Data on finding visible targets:
━━━

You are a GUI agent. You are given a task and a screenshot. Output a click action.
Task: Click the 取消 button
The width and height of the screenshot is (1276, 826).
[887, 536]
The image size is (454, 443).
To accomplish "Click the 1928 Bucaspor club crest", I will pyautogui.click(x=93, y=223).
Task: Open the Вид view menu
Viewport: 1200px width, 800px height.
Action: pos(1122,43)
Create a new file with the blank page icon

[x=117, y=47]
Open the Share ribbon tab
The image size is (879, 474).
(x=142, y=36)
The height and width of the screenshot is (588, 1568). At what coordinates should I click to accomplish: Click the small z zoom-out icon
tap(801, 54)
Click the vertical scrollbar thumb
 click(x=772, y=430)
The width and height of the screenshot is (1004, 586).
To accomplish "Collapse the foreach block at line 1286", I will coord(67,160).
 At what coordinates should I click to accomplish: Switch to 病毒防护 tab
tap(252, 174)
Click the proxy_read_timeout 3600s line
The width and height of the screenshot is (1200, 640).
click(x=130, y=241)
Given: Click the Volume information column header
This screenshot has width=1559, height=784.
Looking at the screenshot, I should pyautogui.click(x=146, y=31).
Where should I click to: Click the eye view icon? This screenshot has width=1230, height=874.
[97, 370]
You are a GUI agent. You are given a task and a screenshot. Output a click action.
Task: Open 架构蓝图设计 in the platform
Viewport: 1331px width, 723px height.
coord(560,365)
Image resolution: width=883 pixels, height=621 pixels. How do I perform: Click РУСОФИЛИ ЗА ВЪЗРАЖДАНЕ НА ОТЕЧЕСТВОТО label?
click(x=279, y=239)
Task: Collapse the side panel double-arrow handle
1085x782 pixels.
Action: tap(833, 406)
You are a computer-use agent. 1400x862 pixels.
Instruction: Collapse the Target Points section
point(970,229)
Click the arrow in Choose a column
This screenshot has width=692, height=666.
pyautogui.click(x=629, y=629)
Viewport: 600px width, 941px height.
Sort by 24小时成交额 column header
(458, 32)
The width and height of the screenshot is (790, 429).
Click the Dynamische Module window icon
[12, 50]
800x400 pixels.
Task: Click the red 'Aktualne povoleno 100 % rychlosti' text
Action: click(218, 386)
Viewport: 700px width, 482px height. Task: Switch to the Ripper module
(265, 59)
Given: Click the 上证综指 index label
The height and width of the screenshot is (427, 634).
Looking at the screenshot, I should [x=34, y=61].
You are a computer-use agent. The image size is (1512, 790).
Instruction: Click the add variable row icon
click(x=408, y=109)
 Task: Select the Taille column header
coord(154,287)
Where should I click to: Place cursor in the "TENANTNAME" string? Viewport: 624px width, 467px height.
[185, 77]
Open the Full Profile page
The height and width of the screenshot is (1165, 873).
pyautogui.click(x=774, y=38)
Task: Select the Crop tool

━━━

Work to do: Give everything from the line containing "Viewport: 600px width, 941px height." down to the end of the data as a numbered list, leaving out any blank lines.

Task solution:
1. Viewport: 600px width, 941px height.
2. Sort by 24小时成交额 column header
3. (458, 32)
4. The width and height of the screenshot is (790, 429).
5. Click the Dynamische Module window icon
6. [12, 50]
7. 800x400 pixels.
8. Task: Click the red 'Aktualne povoleno 100 % rychlosti' text
9. Action: click(218, 386)
10. Viewport: 700px width, 482px height. Task: Switch to the Ripper module
11. (265, 59)
12. Given: Click the 上证综指 index label
13. The height and width of the screenshot is (427, 634).
14. Looking at the screenshot, I should [x=34, y=61].
15. You are a computer-use agent. The image size is (1512, 790).
16. Instruction: Click the add variable row icon
17. click(x=408, y=109)
18.  Task: Select the Taille column header
19. coord(154,287)
20. Where should I click to: Place cursor in the "TENANTNAME" string? Viewport: 624px width, 467px height.
21. [185, 77]
22. Open the Full Profile page
23. The height and width of the screenshot is (1165, 873).
24. pyautogui.click(x=774, y=38)
25. Task: Select the Crop tool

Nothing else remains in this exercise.